Looking for more information on how to do PHP the right way? Check out PHP: The Right Way

David's Blog:
PHP, XML, and Unicode
Mar 01, 2006 @ 18:22:42

David has posted the results from some of his testing with the Unicode support that's available in PHP, specifically in the context of XML.

A couple of weeks ago, Tim Bray posted about PHP and received a firestorm of comments.

As Tim updated his posting with comments, he linked to a two-year-old posting by Steve Minutillo about PHP4's inability to detect character encodings in XML files and other Unicode bugs. That caught me by surprise — after all, PHP uses the venerable Expat as its XML parsing engine (the same engine used in most programming environments other than Java), and if Expat wasn’t getting things right, then the PHP people must have gone way out of their way to misconfigure it.

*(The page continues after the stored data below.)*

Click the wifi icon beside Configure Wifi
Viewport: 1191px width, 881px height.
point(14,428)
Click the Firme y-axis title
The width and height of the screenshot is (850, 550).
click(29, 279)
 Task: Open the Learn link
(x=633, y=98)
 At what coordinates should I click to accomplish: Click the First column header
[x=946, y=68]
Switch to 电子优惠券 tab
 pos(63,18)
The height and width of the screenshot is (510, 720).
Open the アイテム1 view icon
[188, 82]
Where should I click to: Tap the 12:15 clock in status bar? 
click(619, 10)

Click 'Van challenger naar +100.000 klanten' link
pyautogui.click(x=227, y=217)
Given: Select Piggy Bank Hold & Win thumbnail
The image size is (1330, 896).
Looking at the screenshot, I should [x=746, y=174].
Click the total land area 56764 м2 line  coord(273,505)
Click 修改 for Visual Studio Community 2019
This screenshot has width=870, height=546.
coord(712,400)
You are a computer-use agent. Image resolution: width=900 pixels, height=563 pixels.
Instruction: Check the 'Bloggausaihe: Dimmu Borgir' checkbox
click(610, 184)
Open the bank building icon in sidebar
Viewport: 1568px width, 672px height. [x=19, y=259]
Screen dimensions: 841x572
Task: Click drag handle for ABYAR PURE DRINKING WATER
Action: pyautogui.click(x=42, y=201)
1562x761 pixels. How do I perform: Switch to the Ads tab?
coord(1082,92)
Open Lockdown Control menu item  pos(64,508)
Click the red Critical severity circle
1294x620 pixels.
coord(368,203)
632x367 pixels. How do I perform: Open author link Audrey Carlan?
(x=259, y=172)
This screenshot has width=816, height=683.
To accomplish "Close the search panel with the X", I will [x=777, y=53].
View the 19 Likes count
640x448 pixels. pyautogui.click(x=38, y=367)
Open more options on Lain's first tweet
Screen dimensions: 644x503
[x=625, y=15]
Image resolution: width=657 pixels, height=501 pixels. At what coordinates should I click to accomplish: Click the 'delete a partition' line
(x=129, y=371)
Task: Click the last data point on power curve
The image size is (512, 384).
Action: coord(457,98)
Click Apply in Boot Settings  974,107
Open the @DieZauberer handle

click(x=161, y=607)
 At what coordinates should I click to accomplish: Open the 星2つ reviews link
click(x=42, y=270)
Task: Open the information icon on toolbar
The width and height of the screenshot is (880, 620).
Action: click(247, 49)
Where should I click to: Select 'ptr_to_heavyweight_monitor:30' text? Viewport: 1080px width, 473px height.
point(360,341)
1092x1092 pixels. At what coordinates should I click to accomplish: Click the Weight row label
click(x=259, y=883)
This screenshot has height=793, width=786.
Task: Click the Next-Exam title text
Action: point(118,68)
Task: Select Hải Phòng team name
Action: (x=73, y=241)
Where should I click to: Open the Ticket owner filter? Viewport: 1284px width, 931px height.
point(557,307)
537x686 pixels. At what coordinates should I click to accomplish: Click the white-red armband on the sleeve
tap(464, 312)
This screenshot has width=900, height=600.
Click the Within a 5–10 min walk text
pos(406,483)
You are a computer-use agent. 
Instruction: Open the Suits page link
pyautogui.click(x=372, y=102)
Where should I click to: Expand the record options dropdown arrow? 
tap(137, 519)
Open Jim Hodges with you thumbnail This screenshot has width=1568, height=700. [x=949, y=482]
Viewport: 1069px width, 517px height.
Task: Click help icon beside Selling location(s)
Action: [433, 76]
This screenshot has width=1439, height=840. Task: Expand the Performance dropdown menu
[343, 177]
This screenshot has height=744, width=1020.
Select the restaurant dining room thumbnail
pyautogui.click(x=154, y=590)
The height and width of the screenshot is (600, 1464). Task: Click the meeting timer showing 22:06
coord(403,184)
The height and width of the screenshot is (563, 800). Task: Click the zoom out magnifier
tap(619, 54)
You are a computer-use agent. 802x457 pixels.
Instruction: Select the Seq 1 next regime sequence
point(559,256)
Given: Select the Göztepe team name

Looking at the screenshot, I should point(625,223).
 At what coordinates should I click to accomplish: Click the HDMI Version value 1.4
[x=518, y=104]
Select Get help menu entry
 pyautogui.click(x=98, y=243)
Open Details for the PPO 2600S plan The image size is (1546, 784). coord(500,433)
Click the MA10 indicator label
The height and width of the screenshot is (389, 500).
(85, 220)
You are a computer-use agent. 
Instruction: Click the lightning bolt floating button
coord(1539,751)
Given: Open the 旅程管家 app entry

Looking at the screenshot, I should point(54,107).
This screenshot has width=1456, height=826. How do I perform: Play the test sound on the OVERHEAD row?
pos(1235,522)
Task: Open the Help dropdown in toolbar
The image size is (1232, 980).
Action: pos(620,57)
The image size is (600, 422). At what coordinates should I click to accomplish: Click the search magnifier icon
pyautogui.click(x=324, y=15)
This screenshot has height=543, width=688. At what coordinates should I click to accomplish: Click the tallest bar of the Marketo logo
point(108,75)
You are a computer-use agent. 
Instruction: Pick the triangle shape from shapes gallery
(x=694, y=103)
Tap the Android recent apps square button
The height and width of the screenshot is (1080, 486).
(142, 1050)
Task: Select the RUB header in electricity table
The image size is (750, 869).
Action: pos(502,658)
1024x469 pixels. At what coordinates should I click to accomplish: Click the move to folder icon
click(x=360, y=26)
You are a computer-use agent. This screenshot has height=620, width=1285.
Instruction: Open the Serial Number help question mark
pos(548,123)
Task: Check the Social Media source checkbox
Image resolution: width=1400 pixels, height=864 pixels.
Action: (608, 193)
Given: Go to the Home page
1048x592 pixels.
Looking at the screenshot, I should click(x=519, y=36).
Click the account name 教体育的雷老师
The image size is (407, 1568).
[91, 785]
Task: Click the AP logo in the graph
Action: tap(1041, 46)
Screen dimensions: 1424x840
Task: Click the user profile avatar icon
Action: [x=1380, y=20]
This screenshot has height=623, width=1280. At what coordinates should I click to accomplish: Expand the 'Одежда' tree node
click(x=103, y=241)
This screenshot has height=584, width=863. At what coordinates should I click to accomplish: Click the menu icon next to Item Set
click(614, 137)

So, in the rest of the post, he sets about testing these results for himself, using PHP version 4.4.0 and 5.0.5 to test with. He shows the code that he used to create the tests - it produces UTF-8 encoded text regardless of what type it's outputted as. There were some issues that he ran up against, but some of that it just due to the large abiguity that XML creation/handling has in PHP.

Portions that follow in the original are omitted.